Zoe starts the day with a NPO or not by mouth order that begins at midnight, so she will spend her night without food to prepare for her surgery in the morning. It’s a rough night, but she’s a real trooper. She fusses and ensures that we all know that she has not had enough to eat for her taste, but around 2:30 or 2:45 she decides to let it go and catch some sleep. She sleeps until 6am when the first of the many nurse and doctor visits of the day begin.

Surgery is scheduled for 8:45am. We get visits from the surgical resident to sign off on paperwork and later from nurses to take her labs and prep her for travel down to the operating room. They also give her 2 more infusions of platelets to ensure she is not at risk of bleed out during surgery, which would have been a serious concern a couple days prior. Around 9am we take the trip down and soon we’re settled into the waiting room, a huge room the largest feature of which is a ~30ft long ship re-creation for kids in the the middle of the room. I almost wish Maya were here, I’m certain she’d have scaled it right up to the false clouds hanging above it by now and be dangling like a little monkey.

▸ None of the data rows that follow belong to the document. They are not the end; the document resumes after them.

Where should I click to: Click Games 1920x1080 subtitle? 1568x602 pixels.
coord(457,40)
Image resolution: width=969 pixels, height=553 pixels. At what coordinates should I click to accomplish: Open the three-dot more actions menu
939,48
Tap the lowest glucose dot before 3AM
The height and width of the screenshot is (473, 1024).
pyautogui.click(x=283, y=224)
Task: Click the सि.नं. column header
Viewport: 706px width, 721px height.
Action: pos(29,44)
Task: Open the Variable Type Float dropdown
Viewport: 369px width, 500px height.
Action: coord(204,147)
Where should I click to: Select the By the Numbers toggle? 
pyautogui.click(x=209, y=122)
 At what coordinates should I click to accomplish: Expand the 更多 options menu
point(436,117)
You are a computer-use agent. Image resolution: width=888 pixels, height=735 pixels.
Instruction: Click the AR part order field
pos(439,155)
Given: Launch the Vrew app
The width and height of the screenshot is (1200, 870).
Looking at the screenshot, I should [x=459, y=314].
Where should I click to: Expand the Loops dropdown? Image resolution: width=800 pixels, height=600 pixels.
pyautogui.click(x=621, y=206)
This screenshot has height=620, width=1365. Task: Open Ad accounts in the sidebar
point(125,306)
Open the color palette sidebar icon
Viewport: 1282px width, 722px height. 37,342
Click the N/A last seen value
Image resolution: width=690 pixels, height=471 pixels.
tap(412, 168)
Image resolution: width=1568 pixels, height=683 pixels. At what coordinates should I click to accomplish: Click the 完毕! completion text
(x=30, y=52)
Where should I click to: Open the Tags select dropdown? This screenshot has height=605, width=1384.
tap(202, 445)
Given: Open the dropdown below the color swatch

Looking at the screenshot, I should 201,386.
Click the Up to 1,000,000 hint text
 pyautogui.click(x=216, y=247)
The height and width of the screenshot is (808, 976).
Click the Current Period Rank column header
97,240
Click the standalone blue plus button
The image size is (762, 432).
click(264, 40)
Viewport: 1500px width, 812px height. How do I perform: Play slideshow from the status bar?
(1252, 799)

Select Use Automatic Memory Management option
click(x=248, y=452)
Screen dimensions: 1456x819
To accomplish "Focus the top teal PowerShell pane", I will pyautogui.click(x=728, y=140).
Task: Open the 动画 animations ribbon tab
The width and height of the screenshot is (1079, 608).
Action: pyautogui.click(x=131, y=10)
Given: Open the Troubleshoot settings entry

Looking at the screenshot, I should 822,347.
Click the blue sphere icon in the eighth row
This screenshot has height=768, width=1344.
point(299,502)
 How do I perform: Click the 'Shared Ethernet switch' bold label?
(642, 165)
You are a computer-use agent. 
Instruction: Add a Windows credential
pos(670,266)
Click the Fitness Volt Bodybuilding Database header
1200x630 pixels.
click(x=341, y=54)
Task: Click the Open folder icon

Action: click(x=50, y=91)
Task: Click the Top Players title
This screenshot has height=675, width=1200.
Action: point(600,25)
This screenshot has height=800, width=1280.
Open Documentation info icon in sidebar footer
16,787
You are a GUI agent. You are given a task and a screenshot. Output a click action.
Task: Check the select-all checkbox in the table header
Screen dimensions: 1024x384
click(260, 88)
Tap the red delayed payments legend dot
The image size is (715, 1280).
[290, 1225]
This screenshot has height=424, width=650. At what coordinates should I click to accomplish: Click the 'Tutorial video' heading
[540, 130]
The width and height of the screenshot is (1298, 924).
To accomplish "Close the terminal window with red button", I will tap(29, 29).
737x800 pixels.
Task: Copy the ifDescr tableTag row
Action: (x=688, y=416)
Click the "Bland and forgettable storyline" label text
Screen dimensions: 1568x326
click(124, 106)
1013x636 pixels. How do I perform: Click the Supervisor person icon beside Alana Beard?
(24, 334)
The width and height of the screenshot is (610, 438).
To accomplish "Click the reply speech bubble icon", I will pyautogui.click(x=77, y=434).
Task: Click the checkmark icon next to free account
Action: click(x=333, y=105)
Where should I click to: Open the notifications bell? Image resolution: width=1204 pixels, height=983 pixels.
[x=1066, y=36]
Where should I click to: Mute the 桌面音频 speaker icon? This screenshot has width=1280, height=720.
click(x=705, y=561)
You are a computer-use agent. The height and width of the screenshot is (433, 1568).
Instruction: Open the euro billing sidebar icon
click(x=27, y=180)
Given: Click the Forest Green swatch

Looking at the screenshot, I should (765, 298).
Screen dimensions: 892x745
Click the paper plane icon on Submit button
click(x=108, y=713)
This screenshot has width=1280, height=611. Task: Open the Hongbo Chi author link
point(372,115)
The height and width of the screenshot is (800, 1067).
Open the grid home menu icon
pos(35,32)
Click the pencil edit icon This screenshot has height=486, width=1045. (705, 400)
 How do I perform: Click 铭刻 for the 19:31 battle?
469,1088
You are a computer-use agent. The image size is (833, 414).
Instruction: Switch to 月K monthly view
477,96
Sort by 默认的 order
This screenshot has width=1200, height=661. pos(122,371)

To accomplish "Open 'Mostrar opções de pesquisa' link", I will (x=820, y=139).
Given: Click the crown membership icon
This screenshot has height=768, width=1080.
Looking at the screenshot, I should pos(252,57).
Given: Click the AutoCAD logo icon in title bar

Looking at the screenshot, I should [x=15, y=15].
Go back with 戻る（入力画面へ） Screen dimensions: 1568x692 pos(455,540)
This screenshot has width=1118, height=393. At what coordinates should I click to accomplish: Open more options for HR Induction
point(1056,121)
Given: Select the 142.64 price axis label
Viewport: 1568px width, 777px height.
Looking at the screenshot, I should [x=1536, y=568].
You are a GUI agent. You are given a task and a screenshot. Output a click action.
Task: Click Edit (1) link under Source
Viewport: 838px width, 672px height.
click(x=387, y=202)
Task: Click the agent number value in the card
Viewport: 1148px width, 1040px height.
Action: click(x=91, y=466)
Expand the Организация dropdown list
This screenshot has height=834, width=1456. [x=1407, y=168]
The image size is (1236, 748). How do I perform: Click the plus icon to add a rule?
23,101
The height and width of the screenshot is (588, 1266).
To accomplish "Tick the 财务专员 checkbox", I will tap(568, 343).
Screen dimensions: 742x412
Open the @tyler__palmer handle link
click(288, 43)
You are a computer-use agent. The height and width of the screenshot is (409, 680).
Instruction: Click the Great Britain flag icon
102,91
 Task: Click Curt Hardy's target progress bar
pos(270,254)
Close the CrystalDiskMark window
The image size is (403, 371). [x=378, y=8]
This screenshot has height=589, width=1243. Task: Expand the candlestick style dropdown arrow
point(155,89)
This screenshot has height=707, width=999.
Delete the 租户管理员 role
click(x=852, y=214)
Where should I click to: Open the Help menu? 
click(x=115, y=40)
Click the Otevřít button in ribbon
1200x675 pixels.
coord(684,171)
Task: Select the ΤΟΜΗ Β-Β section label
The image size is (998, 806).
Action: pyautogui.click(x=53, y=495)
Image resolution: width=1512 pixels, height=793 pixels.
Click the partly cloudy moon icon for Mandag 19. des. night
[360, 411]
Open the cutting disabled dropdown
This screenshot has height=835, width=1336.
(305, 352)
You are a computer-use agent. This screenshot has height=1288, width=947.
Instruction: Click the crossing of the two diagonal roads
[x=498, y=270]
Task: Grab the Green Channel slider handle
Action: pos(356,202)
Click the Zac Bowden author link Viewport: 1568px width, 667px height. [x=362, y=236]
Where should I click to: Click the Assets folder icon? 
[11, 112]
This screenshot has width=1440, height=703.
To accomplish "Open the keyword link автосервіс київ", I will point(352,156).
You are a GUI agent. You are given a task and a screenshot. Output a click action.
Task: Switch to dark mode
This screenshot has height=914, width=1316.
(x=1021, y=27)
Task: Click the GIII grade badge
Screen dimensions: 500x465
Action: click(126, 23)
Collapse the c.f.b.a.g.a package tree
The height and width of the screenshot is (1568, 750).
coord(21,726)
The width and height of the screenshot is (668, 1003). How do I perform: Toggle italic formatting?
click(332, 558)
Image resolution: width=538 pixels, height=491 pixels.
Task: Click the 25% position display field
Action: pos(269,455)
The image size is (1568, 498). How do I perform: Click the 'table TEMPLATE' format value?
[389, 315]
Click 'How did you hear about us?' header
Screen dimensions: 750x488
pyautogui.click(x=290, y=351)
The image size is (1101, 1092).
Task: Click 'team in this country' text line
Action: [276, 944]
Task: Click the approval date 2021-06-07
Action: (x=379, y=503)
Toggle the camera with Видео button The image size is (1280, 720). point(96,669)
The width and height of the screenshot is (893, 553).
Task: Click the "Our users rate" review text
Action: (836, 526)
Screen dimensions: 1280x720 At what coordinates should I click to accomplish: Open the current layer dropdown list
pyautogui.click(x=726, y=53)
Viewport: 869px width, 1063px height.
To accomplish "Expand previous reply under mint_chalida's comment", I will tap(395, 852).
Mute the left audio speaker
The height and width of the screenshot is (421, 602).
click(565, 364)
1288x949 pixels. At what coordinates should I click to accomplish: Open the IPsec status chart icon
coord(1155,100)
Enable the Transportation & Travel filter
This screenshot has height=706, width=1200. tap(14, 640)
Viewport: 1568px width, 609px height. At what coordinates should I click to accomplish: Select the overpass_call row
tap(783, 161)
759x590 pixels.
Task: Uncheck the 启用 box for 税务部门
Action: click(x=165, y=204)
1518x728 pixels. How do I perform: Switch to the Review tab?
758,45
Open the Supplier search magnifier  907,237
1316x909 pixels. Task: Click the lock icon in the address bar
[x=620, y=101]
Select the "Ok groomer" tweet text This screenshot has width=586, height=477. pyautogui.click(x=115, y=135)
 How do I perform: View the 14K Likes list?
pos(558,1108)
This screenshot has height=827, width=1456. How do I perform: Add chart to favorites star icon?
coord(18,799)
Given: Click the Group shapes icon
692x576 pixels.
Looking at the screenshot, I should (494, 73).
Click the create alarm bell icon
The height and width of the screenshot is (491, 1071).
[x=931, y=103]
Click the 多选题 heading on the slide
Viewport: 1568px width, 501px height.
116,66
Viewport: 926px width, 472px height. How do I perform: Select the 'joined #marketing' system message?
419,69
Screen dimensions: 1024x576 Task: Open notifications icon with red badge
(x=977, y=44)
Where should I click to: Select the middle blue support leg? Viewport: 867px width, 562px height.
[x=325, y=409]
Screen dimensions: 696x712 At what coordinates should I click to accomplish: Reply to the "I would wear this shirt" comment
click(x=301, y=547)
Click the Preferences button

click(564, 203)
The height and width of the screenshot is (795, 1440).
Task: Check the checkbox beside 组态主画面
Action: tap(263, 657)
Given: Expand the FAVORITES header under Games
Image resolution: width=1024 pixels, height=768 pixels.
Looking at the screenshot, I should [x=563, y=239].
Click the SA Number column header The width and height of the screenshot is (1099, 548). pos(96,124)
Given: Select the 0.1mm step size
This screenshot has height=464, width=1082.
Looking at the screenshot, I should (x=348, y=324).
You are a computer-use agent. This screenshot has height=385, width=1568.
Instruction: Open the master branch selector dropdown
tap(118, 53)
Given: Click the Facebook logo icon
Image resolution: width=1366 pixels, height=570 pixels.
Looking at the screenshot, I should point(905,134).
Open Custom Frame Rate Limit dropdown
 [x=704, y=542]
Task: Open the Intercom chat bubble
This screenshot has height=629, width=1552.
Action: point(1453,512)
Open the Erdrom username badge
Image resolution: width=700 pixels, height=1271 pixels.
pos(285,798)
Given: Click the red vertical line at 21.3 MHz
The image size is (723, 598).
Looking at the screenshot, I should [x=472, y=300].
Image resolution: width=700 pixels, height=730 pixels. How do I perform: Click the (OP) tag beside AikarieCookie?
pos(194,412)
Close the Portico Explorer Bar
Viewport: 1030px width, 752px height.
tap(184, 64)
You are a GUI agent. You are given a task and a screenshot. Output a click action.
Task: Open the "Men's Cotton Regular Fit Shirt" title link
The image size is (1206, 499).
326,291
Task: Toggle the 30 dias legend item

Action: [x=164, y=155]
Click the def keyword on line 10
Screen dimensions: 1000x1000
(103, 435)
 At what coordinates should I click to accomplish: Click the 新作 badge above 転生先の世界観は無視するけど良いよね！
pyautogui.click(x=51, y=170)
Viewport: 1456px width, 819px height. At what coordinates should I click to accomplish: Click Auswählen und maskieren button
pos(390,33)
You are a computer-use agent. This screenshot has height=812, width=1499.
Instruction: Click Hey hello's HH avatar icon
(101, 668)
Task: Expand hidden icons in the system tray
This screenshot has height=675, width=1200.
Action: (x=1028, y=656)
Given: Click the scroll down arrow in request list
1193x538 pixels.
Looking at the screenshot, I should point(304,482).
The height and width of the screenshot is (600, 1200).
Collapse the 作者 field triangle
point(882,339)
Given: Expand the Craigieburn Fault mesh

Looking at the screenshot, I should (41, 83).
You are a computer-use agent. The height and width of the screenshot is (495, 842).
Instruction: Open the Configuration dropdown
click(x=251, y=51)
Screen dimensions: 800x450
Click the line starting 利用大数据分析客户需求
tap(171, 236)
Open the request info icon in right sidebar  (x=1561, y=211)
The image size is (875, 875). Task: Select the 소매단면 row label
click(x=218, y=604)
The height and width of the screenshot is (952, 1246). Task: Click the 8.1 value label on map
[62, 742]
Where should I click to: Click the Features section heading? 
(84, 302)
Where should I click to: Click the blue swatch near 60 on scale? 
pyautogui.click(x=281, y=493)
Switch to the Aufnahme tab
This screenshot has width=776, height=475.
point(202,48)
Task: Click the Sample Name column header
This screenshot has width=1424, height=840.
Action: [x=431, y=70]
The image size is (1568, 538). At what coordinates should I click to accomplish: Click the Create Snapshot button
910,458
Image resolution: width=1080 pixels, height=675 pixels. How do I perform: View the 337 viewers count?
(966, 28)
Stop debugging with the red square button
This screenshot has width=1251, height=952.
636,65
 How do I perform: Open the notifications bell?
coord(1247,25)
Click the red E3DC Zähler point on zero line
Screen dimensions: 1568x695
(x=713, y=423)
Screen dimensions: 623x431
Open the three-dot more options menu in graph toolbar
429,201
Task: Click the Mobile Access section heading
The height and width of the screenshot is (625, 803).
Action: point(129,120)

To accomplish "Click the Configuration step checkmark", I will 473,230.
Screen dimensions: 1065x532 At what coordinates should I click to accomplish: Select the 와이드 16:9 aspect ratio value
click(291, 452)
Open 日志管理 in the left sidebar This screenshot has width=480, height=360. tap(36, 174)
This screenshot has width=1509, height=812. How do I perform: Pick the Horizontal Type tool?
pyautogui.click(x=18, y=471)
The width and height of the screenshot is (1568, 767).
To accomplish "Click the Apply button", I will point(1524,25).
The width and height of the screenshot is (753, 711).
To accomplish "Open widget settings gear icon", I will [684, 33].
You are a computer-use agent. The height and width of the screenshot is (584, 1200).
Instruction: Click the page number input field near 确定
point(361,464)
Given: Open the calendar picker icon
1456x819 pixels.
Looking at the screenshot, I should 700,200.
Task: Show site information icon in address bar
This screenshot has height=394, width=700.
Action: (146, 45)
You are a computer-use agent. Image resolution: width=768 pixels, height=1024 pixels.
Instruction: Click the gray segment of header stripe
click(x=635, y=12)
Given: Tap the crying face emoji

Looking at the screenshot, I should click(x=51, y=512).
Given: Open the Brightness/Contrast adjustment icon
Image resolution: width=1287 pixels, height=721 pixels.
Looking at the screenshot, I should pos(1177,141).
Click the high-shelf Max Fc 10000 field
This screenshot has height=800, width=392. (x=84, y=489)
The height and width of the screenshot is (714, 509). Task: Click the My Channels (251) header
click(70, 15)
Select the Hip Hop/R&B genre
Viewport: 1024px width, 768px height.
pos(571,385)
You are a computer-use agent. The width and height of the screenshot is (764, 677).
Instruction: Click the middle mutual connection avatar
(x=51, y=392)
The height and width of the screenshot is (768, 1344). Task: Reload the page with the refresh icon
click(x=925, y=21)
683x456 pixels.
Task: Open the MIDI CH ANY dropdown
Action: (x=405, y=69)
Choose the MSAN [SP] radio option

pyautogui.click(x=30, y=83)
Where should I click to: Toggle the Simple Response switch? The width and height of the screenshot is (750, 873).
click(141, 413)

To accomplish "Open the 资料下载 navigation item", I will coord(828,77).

After about an hour we speak to the surgeon, who indicates that Zoe has done very well, no problems or complications. The surgery was to install the Central Line or catheter in her chest so that she can begin the 3rd and final of her trio of chemotherapy medications, Etoposide. After another 30 minutes or so to wait for her anesthesia to wear off, we get to go meet up with Zoe for the trip back upstairs.

We have a brief visit from Dr. M mid-morning, he’s about to rotate off for two weeks presumably to do his teaching rotation at WFU. I bring up with him the thoughts listed under Contemplating the Bone Marrow Transplant and he is very receptive to our concerns. He’s able to confirm my fears that there is not a way to 100% rule in the acquired form of HLH, meaning we will have some tense moments ahead if we cannot positively confirm the FHLH. He is, however, open to doing chemo only should there not be any markers for the FHLH variation present in her genetic tests. We won’t be able for some time to know the answer to this.

Later in the day we finally meet Dr. B, the Hemo/Onc doc who is rotating in and will be covering Zoe for her next two weeks. Dr. B is an infectious disease specialist in addition to his Hemo/Onc specialty, so he is able to answer some of our questions in a slightly different way than Dr. M. The whole conversation reminds us of how important it is to speak to more than one doc about such matters, the presentation alone can offer a lot of insights and information that we’d have no way to ask after but glean from the difference in conversation styles.

His infectious disease specialty specifically offers experience with helping children survive the BMT procedure, and he was able to reassure us somewhat that he had seen quite a few children through that process without incident.

We ask after ways to rule in or out the disease variations, and Dr. B mentions the genetic markers which we’ve drawn blood for and which will be sent to Cincinnati. We’ve already discussed these with Dr. M so this is just confirmation, however Dr. B does offer another possibility, NK cell function. I honestly do not yet know what this means, we haven’t yet had time to research it, but it is reassuring to feel that there may be multiple ways to rule in or out the need for the BMT. Additionally, the NK cell function monitoring test can apparently yield results in days rather than weeks.

When asked for ways that Michelle and I might monitor Zoe’s progress toward disease remission, Dr. B offered two indicators of disease activity: Ferritin and IL2/CD25. He will try to keep us up to date on the status of those two indicators so that we know as much as we can week to week where we are.

At 3:45 Zoe began the last of her 3 chemotherapy drugs, this one the Etopocide, the most harmful of the three and the one most likely to cause the types of effects most of us tend to associate with chemo. Zoe was monitored for an allergic reaction during the initial drip, one of the risk factors, but none was present. She was chipper and playing with her hair while the nurses and Michelle and I took turns chatting with her. Zoe will be getting the Etopocide on Mondays and Thursdays each week until she is in remission.

All in all a decent end to a stressful day.